One of the main issues in this year's presidential election was the economy. Having watched the three debates, I came to the conclusion that neither candidate seemed to have a definitive plan for addressing the problems facing Social Security, health care, employment, the deficit, or education. In other words, neither one has really addressed how they plan to put the country back on the path to economic prosperity. With that said, by the time you read this article, the 2004 US presidential election will already be history.

As I consider the stock market to be a reflection of the overall health of the US economy, I was curious to find out how the market has performed in the past under both Republican and Democrat administrations. Of course, the past really has little, if any, bearing on the future. I researched it more out of intellectual curiosity.

Elephants vs Donkeys

In the past 75 years, the stock market, as measured by the Dow, has returned approximately 10% on an annual basis. I conducted further research to obtain a historical perspective on how the Dow has not only performed since the turn of the 20th century, but also how it has performed when Republicans and Democrats were in office. The time period in question extends from 1900 through 2003.

This timeframe encompasses a period during which there were 19 administrations, from President William McKinley through President George W. Bush; two world wars; the Great Depression; two assassinations; four assassination attempts; the Korean, Vietnam, and Gulf Wars; the wars on terrorism in Afghanistan and Iraq; one impeachment; and one resignation. During this period, Republicans occupied the White House for 57 of the past 104 years, while Democrats occupied the White House the remaining 48 years (see Table).

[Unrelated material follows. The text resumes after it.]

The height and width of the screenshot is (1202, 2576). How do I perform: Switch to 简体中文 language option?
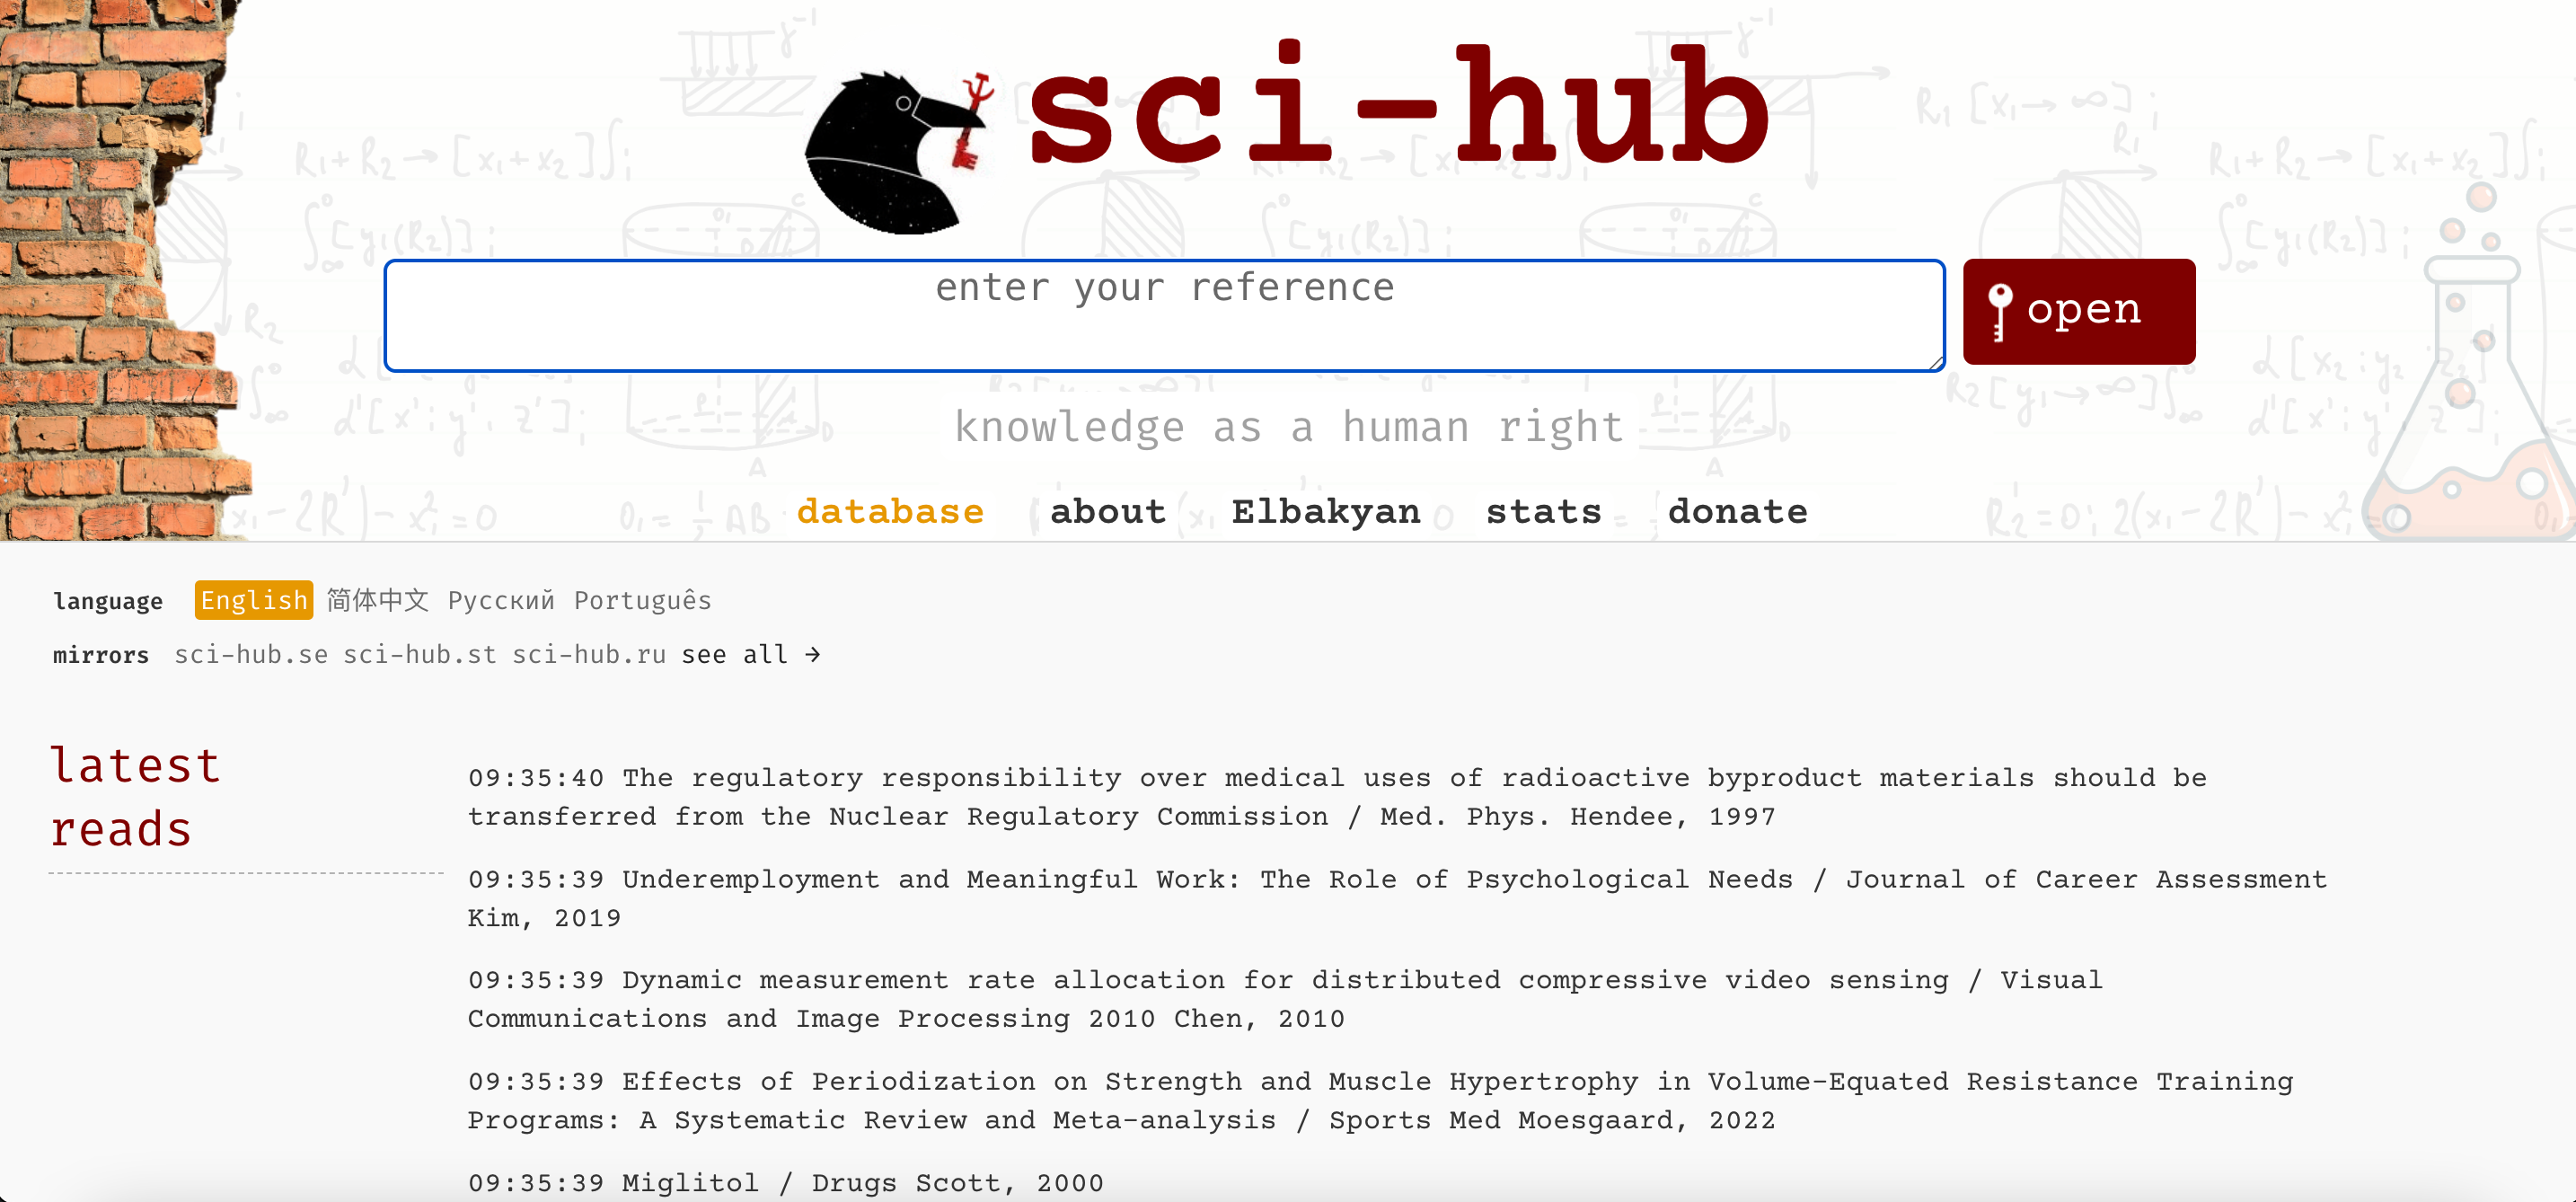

Interestingly, the average return in terms of the absolute percentage gain in the Dow year over year averaged 8.5% when Democrats occupied the White House and 6.6% when Republicans did. Keep in mind that these percentages do not factor in dividends. With dividends factored in, the results would be greater; however, the same relative disparity in returns would still exist, whether or not the Republicans or Democrats were in the White House.

Merely a Lesson

This was only meant to be a history lesson. Please do not run out and adopt an investment strategy based on who is in the White House. Again, it comes back to asset allocation. In fact, an early 1990's study by Gary Brinson, Brian Singer, and Gilbert Beebower shows that the attribution of investment returns has little to do withmarket timing or security selection, and a lot to do with asset allocation.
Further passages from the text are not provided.